**Objective:** Reproduce verbatim the part of the National Poetry Slam text below from "Also in 2008, the" to "was Andrea Gibson.".

The National Poetry Slam (NPS) is a performance poetry competition where teams from across the United States, Canada, and, occasionally, Europe and Australia, participate in a large-scale poetry slam.  The event occurs in early August every year and in different U.S. cities.

History 
The first National Poetry Slam was held at Fort Mason in 1990 in San Francisco.  It was organized by poet Gary Mex Glazner and featured three competing teams: Chicago (birthplace of slam), New York City (Nuyorican), and San Francisco (host city). It has been held every year since.
2014).

From 1990 to 2007, the National Poetry Slam held an individual poetry competition (known as "indies") simultaneously with the team competition, with the poets earning the highest ranking individual poems during the first two days of competition moving on the semifinal and final rounds. The first winner of this event was Patricia Smith, who would go on to win the Individual National Poetry Slam Championship title a record four times.

Starting in 2004, Poetry Slam Inc. (PSI) began hosting a separate event called the Individual World Poetry Slam (IWPS), in which solo poets, rather than teams, competed for the championship title. Because of the popularity of iWPS and to avoid the confusion of two "individual" poetry slam titles being awarded ever year, Poetry Slam Inc. decided to cancel the "indie" competition at the National Poetry Slam.

In 2008, the "Indie Finals" was replaced with the "Group Piece Finals," in which the teams with the highest ranking group pieces (multi-voice poems featuring more than one poet) competed for the title. Only teams who weren't already eligible for NPS semifinals were allowed to compete, with New York, NYC-Urbana being the first Group Piece Finals championship team.

Also in 2008, the Women of the World Poetry Slam (WOWPS) was introduced, in which only female and female-identified poets are allowed to compete. The first WOWPS was held in Detroit, Michigan and the first WOWPS champion was Andrea Gibson.

**Supplied information:**
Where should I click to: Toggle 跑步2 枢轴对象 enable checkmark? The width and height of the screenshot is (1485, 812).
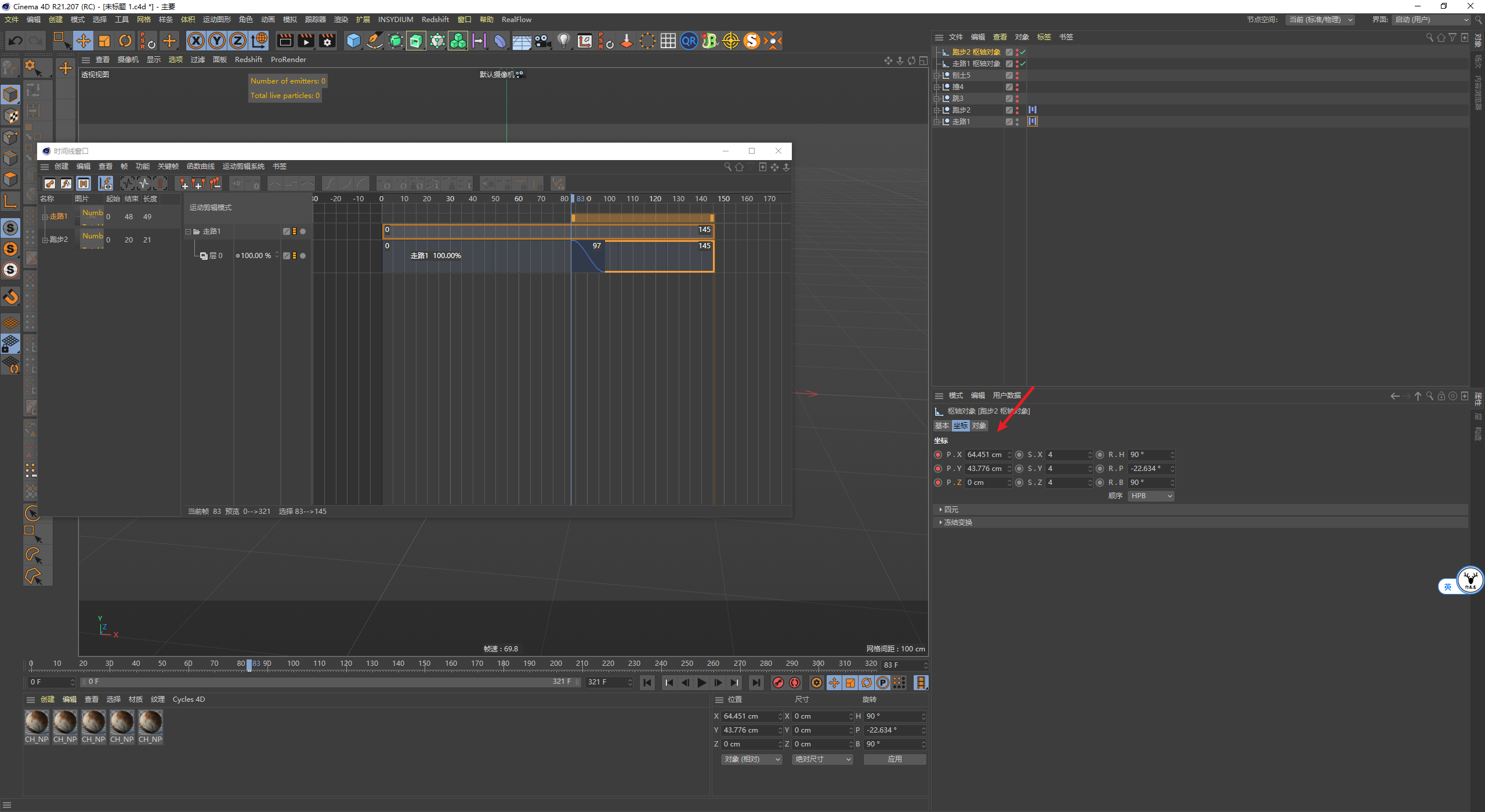pos(1023,52)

**Worked answer:**
Also in 2008, the Women of the World Poetry Slam (WOWPS) was introduced, in which only female and female-identified poets are allowed to compete. The first WOWPS was held in Detroit, Michigan and the first WOWPS champion was Andrea Gibson.